Indica si cada afirmación concuerda con el extracto sobre el matrimonio y el sacerdocio, responde sí o no y cita literalmente las palabras del extracto que lo deciden. (a) La unión conyugal fue establecida por Dios desde el comienzo de la Creación. (b) Las discusiones sobre el sacerdocio ministerial y el celibato han sido menos destructivas que lo dicho sobre el matrimonio. (c) Esas discusiones se han intensificado casi siempre por presiones mundanas.

*** EXTRACTO DE LA PÁGINA ***

No debe olvidarse en ningún caso que el matrimonio es imagen terrena de la fidelidad de Cristo a su Iglesia. Esta consideración capital es la raíz para la comprensión y realización en el tiempo de la unión conyugal, establecida por Dios desde el comienzo de la Creación, y que los hombres tienden a desvirtuar por motivos diversos de pragmatismo, tendencias egoístas, oscurecimiento espiritual, y concesiones al secularismo.

No menos destructivas y desorientadoras han resultado las discusiones y polémicas acerca del sacerdocio ministerial y del celibato, intensificadas casi siempre por presiones mundanas. El cuestionamiento del ministerio ordenado en su sentido eclesial y evangélico, y en su realización práctica, se ha manifestado en debates agrios acerca de si el sacerdocio debe totalizar o no la existencia del hombre que ha recibido la ordenación; sobre la mediación cultual y el lugar de la predicación en la tarea del sacerdote; sobre la implicación de éste en actividades temporales; y su situación y figura teológica con respecto a los laicos, y al mundo. Igualmente intensas han sido las discusiones acerca de la posible equiparación del sacerdocio ministerial al sacerdocio común de los fieles.

*** DATOS MOSTRADOS ***

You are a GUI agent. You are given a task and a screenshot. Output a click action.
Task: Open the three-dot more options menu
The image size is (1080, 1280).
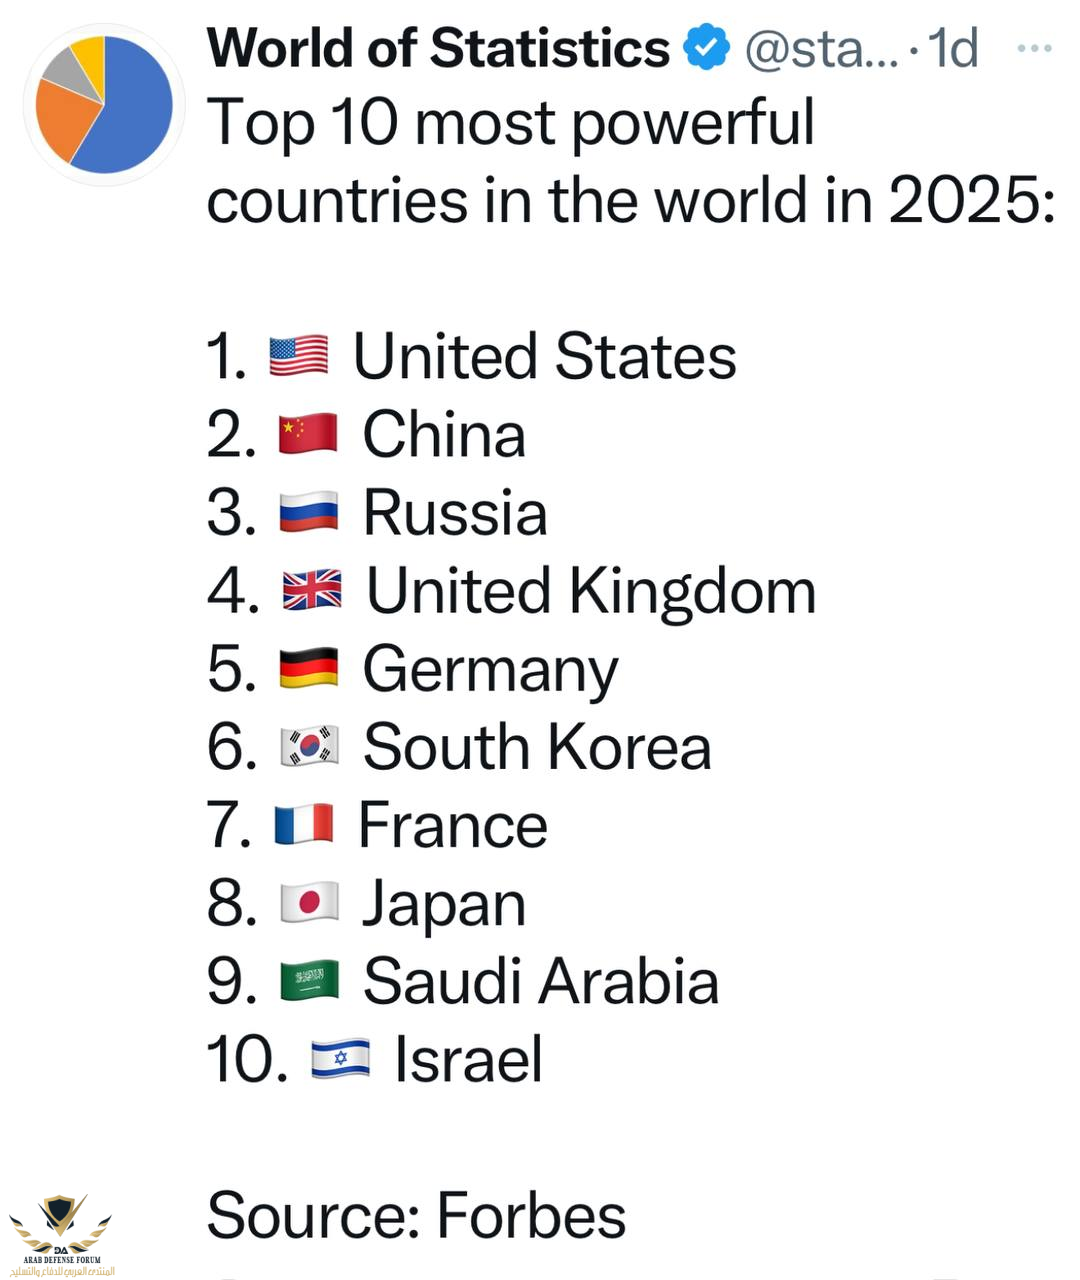pyautogui.click(x=1033, y=48)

***

**RESPUESTA:**
(a) Sí: «establecida por Dios desde el comienzo de la Creación».
(b) No: «No menos destructivas y desorientadoras han resultado las discusiones y polémicas acerca del sacerdocio ministerial y del celibato».
(c) Sí: «intensificadas casi siempre por presiones mundanas».